* [WHAT IS EXPECTED]: Copy out the data below. Leave nothing out and alter nothing.

* [DATA IN THIS EXERCISE]:
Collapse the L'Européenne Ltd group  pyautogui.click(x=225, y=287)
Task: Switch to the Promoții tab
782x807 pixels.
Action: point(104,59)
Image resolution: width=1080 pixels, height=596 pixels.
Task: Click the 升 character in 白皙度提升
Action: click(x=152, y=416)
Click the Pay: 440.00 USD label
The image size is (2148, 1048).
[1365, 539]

* [RESULT FOR THIS EXERCISE]:
Collapse the L'Européenne Ltd group  pyautogui.click(x=225, y=287)
Task: Switch to the Promoții tab
782x807 pixels.
Action: point(104,59)
Image resolution: width=1080 pixels, height=596 pixels.
Task: Click the 升 character in 白皙度提升
Action: click(x=152, y=416)
Click the Pay: 440.00 USD label
The image size is (2148, 1048).
[1365, 539]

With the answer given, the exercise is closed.